Presentase kejadian hipomenorhea pada penelitian ini didapatkan paling banyak pada status gizi sangat kurus dengan presentase sebesar 43,3%, namun responden dengan status gizi sangat kurus masih lebih banyak memiliki volume darah haid yang normal sebesar 14 orang (46,7%). Hal ini sejalan dengan penelitian oleh Ulfah (2018) dimana responden dengan status gizi kurus yang mengalami hipomenorhea sebesar 6,2% dan 27,4% lainnya memiliki siklus normal. Kejadian ini sangat wajar terjadi karena kejadian hipomenorhea jarang ditemukan. Pada penelitian ini hipomenorhea dapat terjadi dikarenakan terdapat responden dengan gizi kurang dan responden dengan lemak tubuh yang mengalami deplesi sedang sebanyak 44 responden (20,5%) dari pengukuran lingkar lengan atas.

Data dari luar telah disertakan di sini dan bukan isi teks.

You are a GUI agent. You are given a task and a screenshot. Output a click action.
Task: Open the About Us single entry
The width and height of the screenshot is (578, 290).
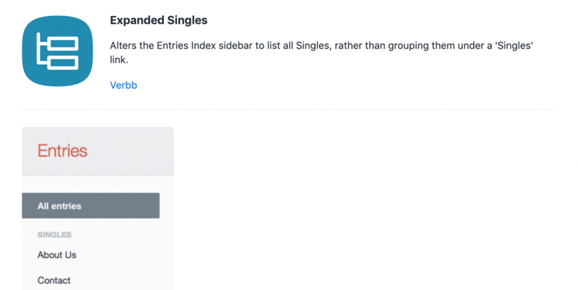[x=56, y=255]

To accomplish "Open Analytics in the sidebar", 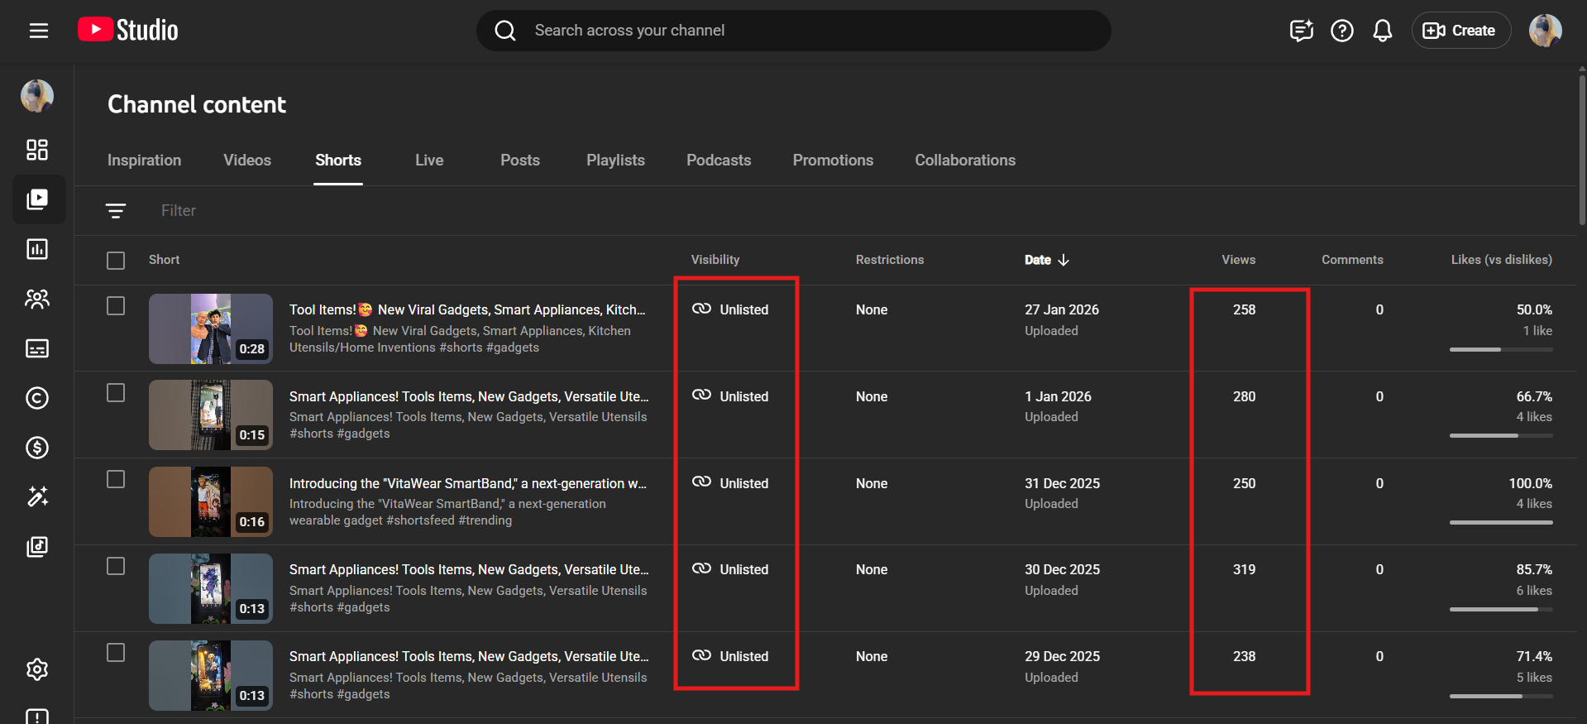I will (37, 249).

Perdarahan haid terjadi karena mekanisme yang berlangsung di endometrium. Endometrium terdiri dari lapisan basal dan lapisan fungsional, lapisan fungsional inilah yang akan menebal dan luruh sejalan dengan siklus haid.

Jaringan endometrium bekerja dengan merespon hormon seks yang diproduksi di folikel. Selama fase menstruasi, endometrium akan terlihat tipis sampai pada fase proliferasi (hari ke 6-14) dimulai disitulah endometrium menebal. Penebalan ini terus berlanjut sampai fase sekresi hingga mencapai ketebalan 7-16 mm. Jika tidak terjadi implantasi, maka dinding endometrium yang telah menebal tersebut yang

akan keluar menjadi darah haid. Pada wanita dengan status gizi kurang, penebalan endometrium tidak mencapai rentang yang normal, dikarenakan proses pertumbuhan lapisan endometrium dipengaruhi oleh hormon estrogen. Hormon estrogen ini pada wanita dengan gizi kurang cenderung sedikit sehingga dapat menyebabkan terhambatnya proses perkembangan endometrium (Sanctis, 2015).